Please return everything in the listing from the line containing "Task: Click the author avatar icon" down to the line containing "Action: coord(96,37)", both lines included and copied exactly, with the pictures left out.

⟨

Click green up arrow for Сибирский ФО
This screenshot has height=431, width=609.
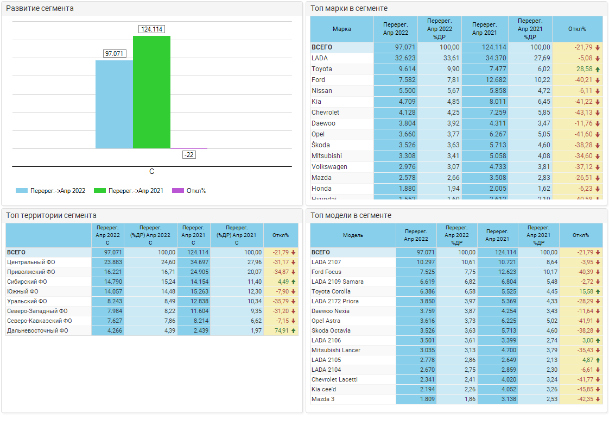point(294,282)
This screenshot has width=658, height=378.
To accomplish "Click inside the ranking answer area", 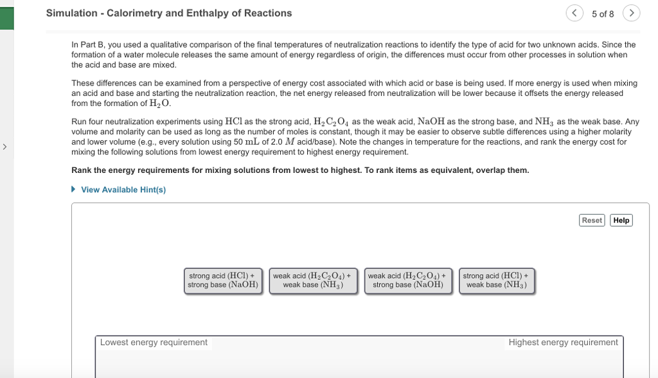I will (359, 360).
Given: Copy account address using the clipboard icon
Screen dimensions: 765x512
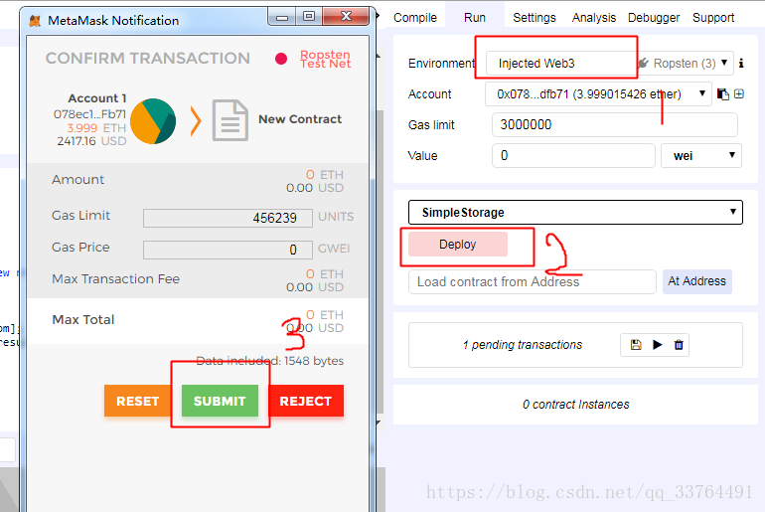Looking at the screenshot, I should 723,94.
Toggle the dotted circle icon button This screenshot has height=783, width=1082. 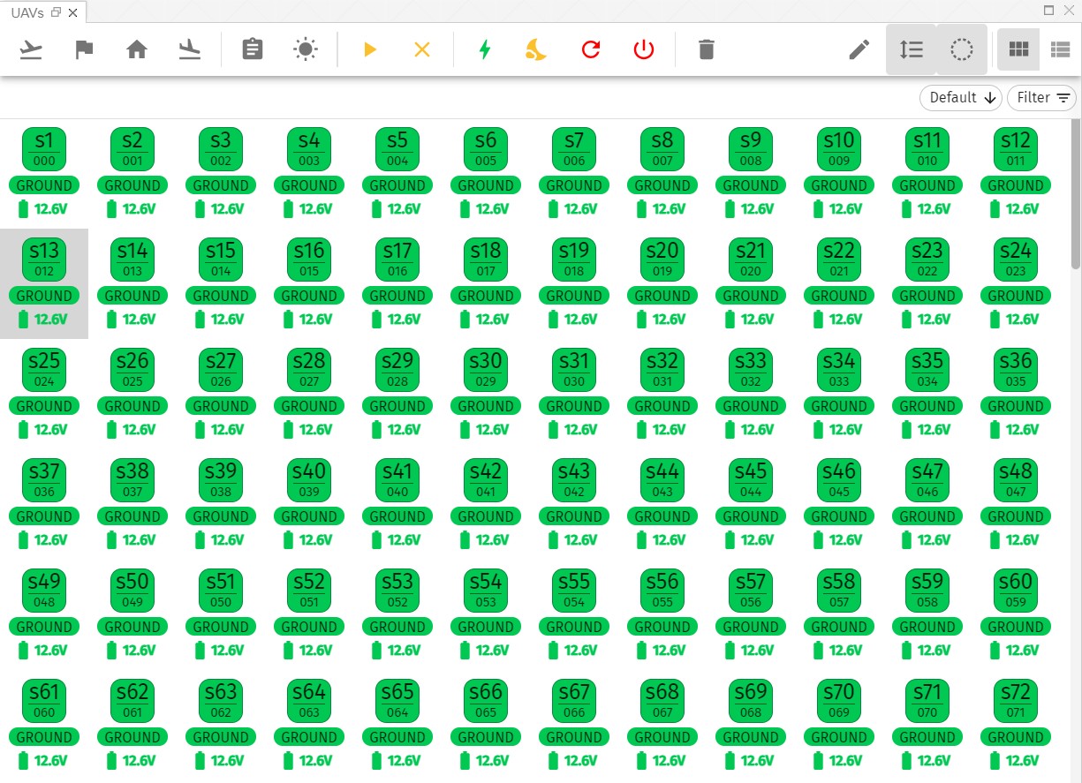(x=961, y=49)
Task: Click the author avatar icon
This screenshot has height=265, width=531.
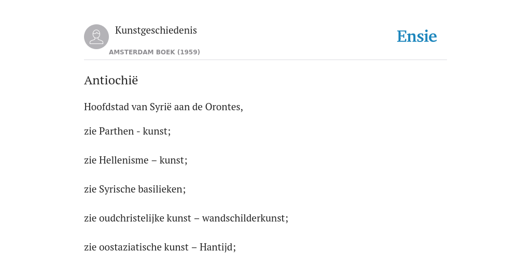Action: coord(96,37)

⟩
⟨

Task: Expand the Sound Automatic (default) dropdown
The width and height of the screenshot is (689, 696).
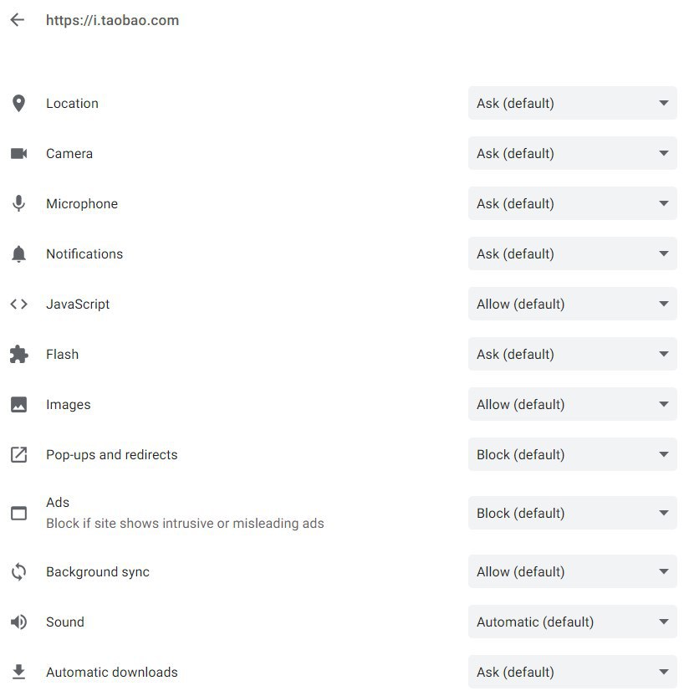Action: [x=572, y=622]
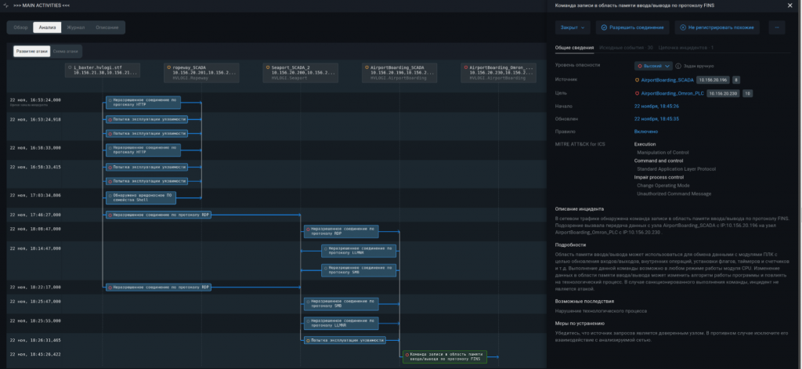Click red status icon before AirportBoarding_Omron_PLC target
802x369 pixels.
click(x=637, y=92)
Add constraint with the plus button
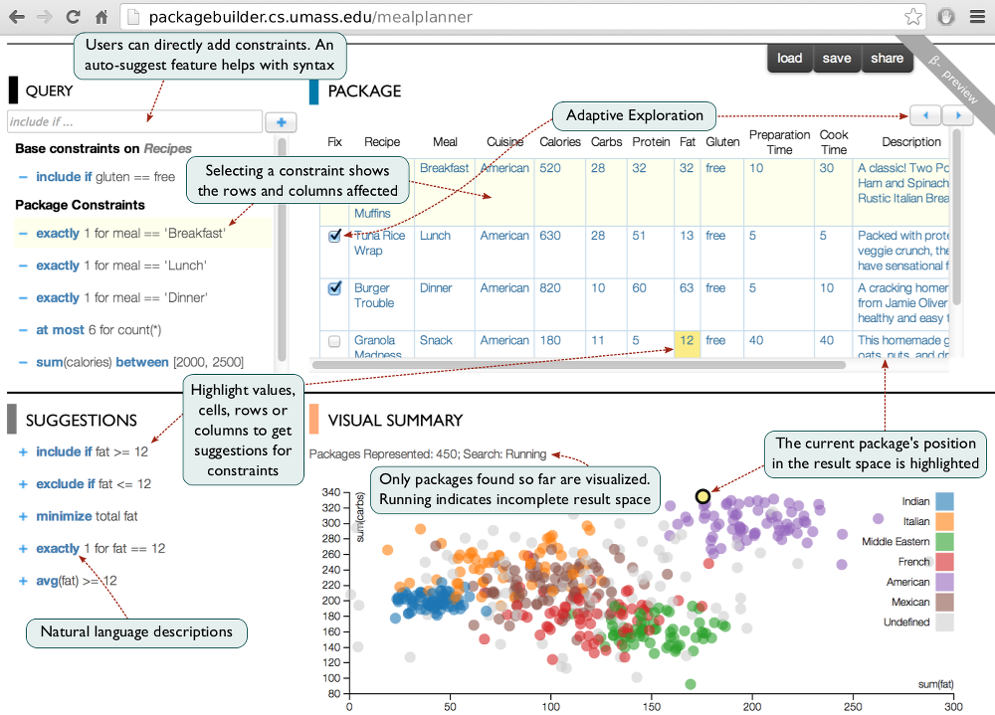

⟩

Expected answer
Task: Click the author avatar icon
This screenshot has height=265, width=531.
Action: coord(96,37)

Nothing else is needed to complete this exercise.